China's services sector has expanded in March following a slowdown in February as the country's economic rebound boosted business volumes and lifted investor confidence, according to two separate surveys.
China's official purchasing managers' index (PMI) for the non-manufacturing sector rose to 55.6 in the month from 54.5 in February, according to the National Bureau of Statistics (NBS) and China Federation of Logistics & Purchasing.
Meanwhile, another PMI for the services sector, compiled by HSBC and Markit, rose to a six-month high at 54.3 in March from 52.1 in February.
A reading above 50 indicates expansion in the non-manufacturing sector from the previous month.
The growth in the services sector comes after strong manufacturing data for the month.

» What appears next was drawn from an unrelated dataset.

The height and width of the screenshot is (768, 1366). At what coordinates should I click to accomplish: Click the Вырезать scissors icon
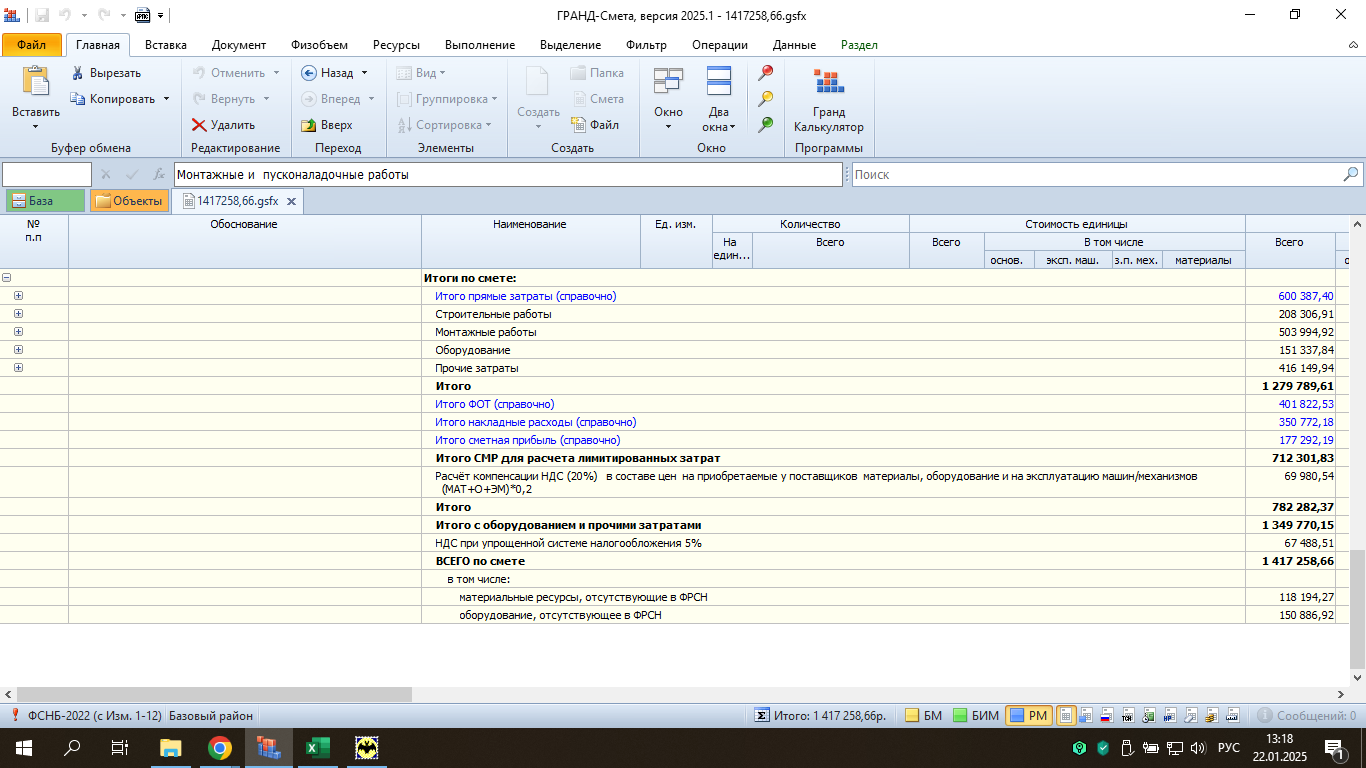(x=78, y=73)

Official data showed that manufacturing rose to its highest level in 11 months at 50.9 during March from the 50.1 reading in February. At the same time, HSBC's final manufacturing PMI for March rose to 51.6 from 50.4 recorded in the previous month.
NBS noted that the services PMI benefited from higher activity in the construction sector, which received about $150bn (£99bn, €117bn) worth of projects in 2012, when the country's economic growth slowed down to a 13-year low of 7.8 percent. A sub-index measuring the sector gained 4.5 points during the month to reach at 62.5.

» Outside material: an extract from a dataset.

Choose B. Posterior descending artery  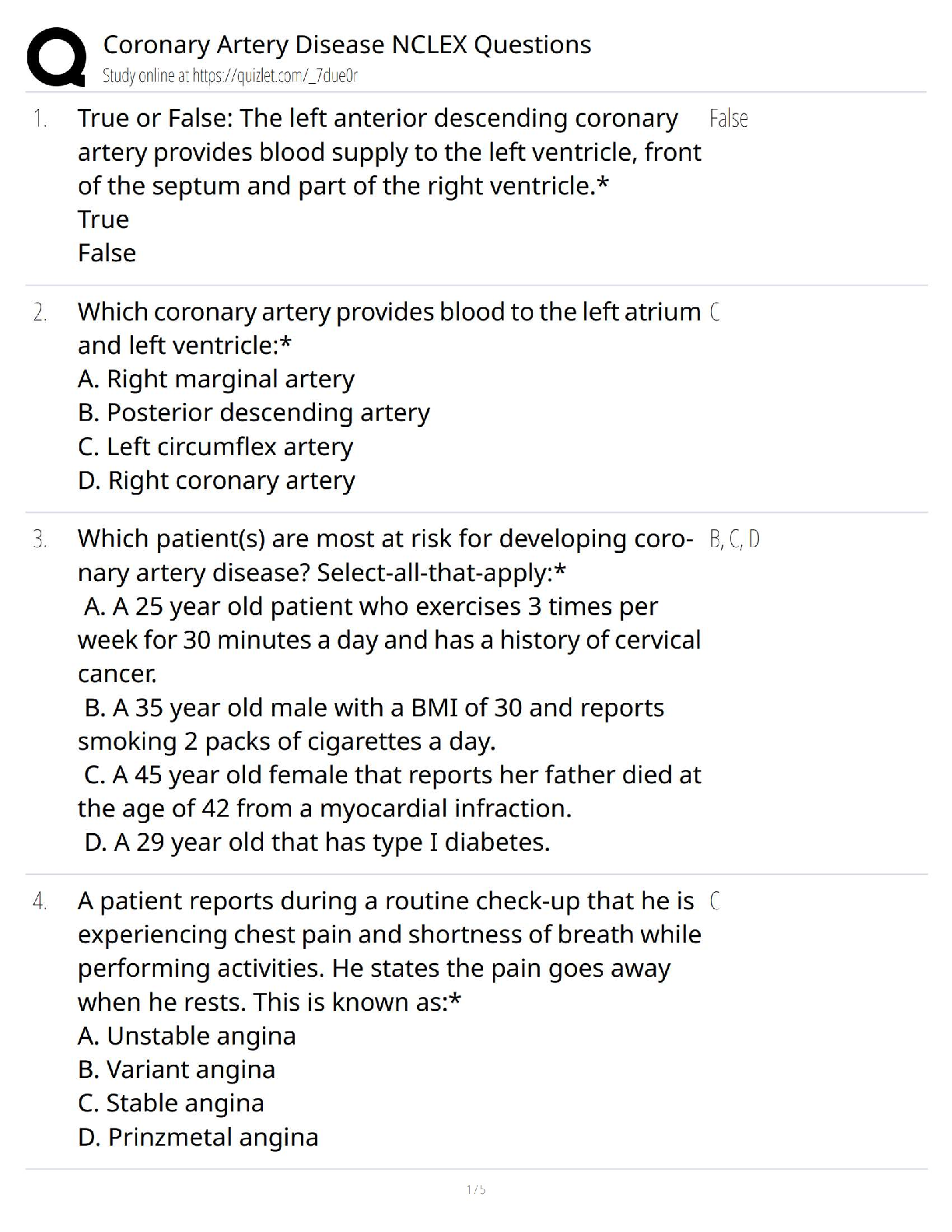254,412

However, the recovery in the services sector was not strong as evident from overall new orders which edged up 0.2 points to 52.0 in March, NBS said.
The HSBC PMI, which primarily focuses on private companies, gained from higher new orders, which helped business confidence to reach a 10-month high at 65.
"The HSBC China Services Business Activity Index picked up to a six-month high thanks to new business growth, suggesting that a broad-based gradual growth recovery is on its way," Qu Hongbin, an HSBC economist said in a statement.
"Notably, the on-going recovery has translated into a continuous improvement of labour market conditions, which are supportive of consumer spending growth in coming quarters."
Having accounted for 46 percent of the economy in 2012, up from 17 percent in 1990, the services sector is considered vital for China, as it looks to increase domestic consumption to boost growth.
The world's second-largest economy is expected to see a steady recovery in 2013, despite slowing exports, on the back of increased infrastructure spending and better household consumption.